One of the differentiating strengths of Snowflake's AI Data Cloud lies in its ability to centrally process a large heterogeneity of data: structured, semi-structured and unstructured data, whether they come from transactional systems, IoT streams or unstructured sources such as documents or textual content.

The platform integrates natively with open data engineering standards:

  • Apache Iceberg supports open-source table formats, ensuring interoperability between cloud services and avoiding vendor lock-in.
  • OpenFlow / Apache NiFi for orchestration and management of data pipelines, including real-time streams.
  • dbt (data build tool) for agile data transformation and modeling directly in Snowflake, strengthening DataOps practices and Data Governance as code ,
  • Snowflake Cortex for integrating generative AI capabilities and development assistance directly into the platform, without data extraction.

Snowflake's multi-cluster architecture ensures high performance even under heavy load, while maintaining strict workload isolation and granular access control.

Key takeaway : Snowflake relies on open source standards (Iceberg, NiFi/OpenFlow, dbt) and a multi-cluster architecture to offer an open, governed, and AI-ready data platform.

Data and generative AI: our expertise for your projects

Artificial intelligence is fundamentally transforming how organizations leverage their data. Snowflake natively integrates generative AI and secure data sharing capabilities, enabling you to build AI use cases directly on your data, without moving or duplicating it.

Smile's data and artificial intelligence experts are involved at every stage of your journey:

  • Architecture audit : evaluation of your existing data stack and identification of areas for modernization.
  • AI use case design : from product recommendation to human behavior analysis, including long-term prediction and personalization,
  • Deployment : data pipelines, governance, security and scalability for sustainable projects.

To learn more, see our feedback on   The impact of generative AI on customer knowledge .

Key takeaway : Smile supports organizations in activating AI on their Snowflake data, from the initial audit to the production deployment of business-value use cases.

FAQ: Snowflake and data management with Smile

What is Snowflake and how does it differ from a traditional data warehouse?

Snowflake is an AI Data Cloud platform designed for the cloud. Unlike a traditional data warehouse, it separates storage from compute, natively supports structured, semi-structured and unstructured data, and integrates generative AI and secure data sharing capabilities between organizations.

How does Smile get involved in a Snowflake project?
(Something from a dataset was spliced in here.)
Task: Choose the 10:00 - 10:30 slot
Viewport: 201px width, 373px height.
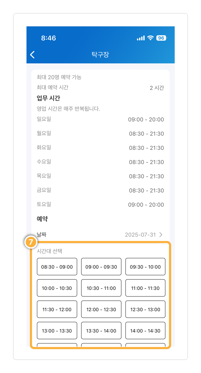Action: click(x=57, y=288)
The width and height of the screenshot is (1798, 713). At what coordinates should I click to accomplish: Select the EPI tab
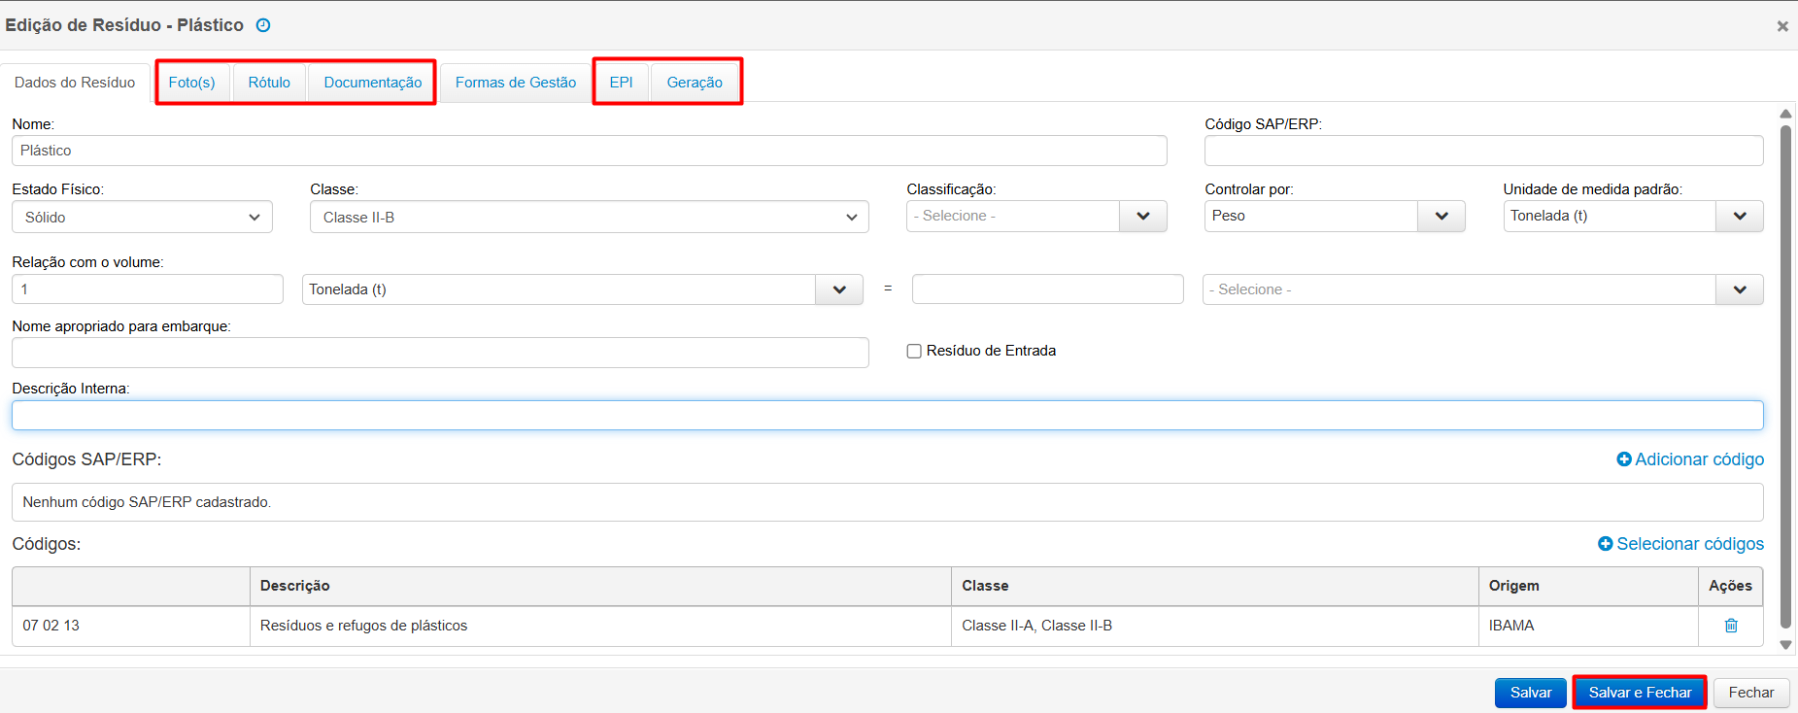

Smile ensures the complete integration of Snowflake into your existing ecosystem: architecture design, implementation of data pipelines (OpenFlow, dbt, Apache Iceberg), access control configuration and support for data engineering teams up to production deployment.

Is Snowflake compatible with an open source strategy?

Yes. Snowflake integrates natively with Apache Iceberg (open source table format), Apache NiFi/OpenFlow and dbt, ensuring interoperability with the open source tools in your data stack without creating proprietary dependencies.

What types of data can Snowflake process?

Snowflake handles structured (SQL), semi-structured (JSON, Parquet, Avro), and unstructured (documents, images, text) data. This versatility makes it a suitable platform for data lake, real-time analytics, and artificial intelligence projects.

What is the typical timeframe for deploying Snowflake with Smile?

Thanks to standardized integration patterns and Snowflake's managed infrastructure, Smile deployments are up to 3x faster than with a traditional data architecture. The precise timeline depends on the complexity of your existing environment.